A central element of the reform concerns how revenues generated by the ETS are spent. Since its launch, the carbon market has generated approximately €260 billion through the auctioning of emission allowances. While much of this income has traditionally been absorbed into national budgets, the Commission now proposes that at least half of all ETS revenues be legally dedicated to financing decarbonization projects.
The proposal also introduces stricter conditions for companies receiving free allowances. Eighty percent of these certificates would be granted only after businesses publish credible annual decarbonization plans outlining concrete investments and measurable emission reduction strategies. The remaining 20 percent would become available only after companies demonstrate that these plans have actually been implemented. The objective is to ensure that free allowances encourage genuine industrial transformation rather than simply reducing operating costs.

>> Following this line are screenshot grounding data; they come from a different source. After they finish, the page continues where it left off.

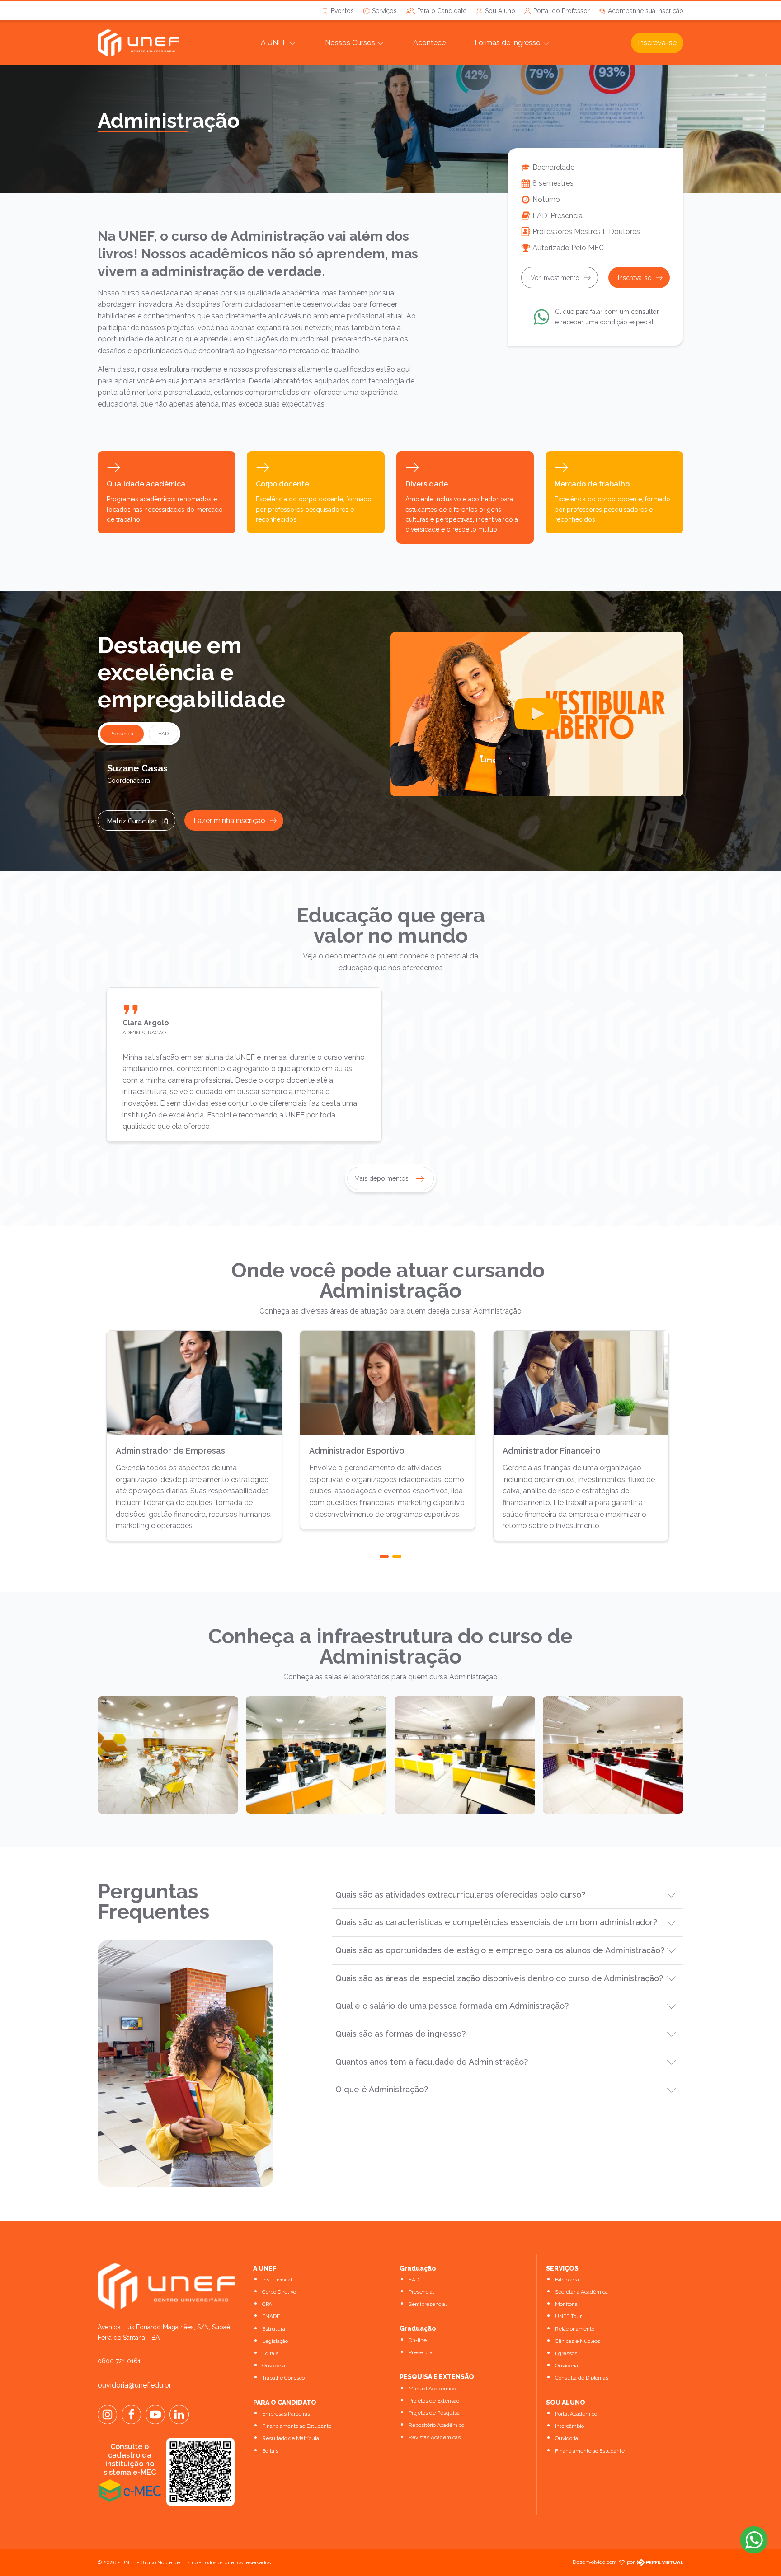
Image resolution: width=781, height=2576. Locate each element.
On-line (418, 2340)
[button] (384, 1556)
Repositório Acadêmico (436, 2425)
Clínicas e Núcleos (577, 2341)
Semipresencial (428, 2304)
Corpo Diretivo (279, 2292)
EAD (414, 2280)
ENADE (271, 2316)
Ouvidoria (273, 2365)
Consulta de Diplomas (581, 2378)
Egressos (566, 2353)
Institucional (277, 2280)
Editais (270, 2353)
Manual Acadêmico (432, 2388)
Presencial (421, 2292)
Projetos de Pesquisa (434, 2413)
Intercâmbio (569, 2426)
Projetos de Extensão (434, 2401)
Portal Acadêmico (576, 2414)
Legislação (275, 2341)
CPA (267, 2304)
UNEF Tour (568, 2316)
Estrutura (273, 2329)
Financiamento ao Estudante (297, 2426)
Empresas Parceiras (286, 2414)
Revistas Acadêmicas (435, 2437)
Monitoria (566, 2304)
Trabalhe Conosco (283, 2378)
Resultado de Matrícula (290, 2438)
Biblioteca (567, 2280)
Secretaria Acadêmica (581, 2292)
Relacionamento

Beyond manufacturing, the Commission intends to gradually expand the ETS to additional sectors. Waste management is expected to be incorporated into the system over time, although several safeguards are included to address concerns raised by the industry. Companies operating waste collection and treatment services have argued that many aspects of their emissions depend on decisions made by public authorities and local governments rather than on factors directly under their control.
The aviation and maritime sectors would also face broader coverage under the revised ETS. The proposal extends the system to include private aviation and commercial flights covering routes of up to 5,000 kilometers from central Europe. In maritime transport, certain ports located in neighboring non-EU countries would also become subject to the carbon market, reducing opportunities for operators to avoid environmental obligations by rerouting services outside the Union.
Commissioner Hoekstra emphasized that Europe should reject the notion that economic growth and climate protection are mutually exclusive. Instead, he argued that environmental sustainability, industrial competitiveness, and energy security can reinforce one another when supported by well-designed policies and targeted investments.
Alongside the ETS reform, the Commission has proposed a broader energy objective aimed at accelerating electrification across the European economy. Electricity currently accounts for only 23 percent of final energy consumption, a figure that has remained largely unchanged for the past decade. Brussels now proposes an indicative target of raising electrification to 46 percent by 2040, reflecting the increasing importance of clean electricity in sectors such as transport, heating, and industrial production.
To support this transition, the Commission also outlined ambitions to maintain affordable electricity prices. By 2030, electricity costs should not exceed two and a half times the price of natural gas for households and no more than twice the gas price for industry. Achieving this objective, however, may prove politically challenging, as tax-related energy measures generally require unanimous approval from all EU member states.
If adopted, the reform would represent one of the most significant updates to the ETS since its creation, reinforcing its role not only as a mechanism for reducing emissions but also as a financial engine for Europe’s green industrial transformation. The proposal reflects the European Union’s effort to ensure that the path toward climate neutrality remains compatible with economic resilience, technological innovation, and global competitiveness.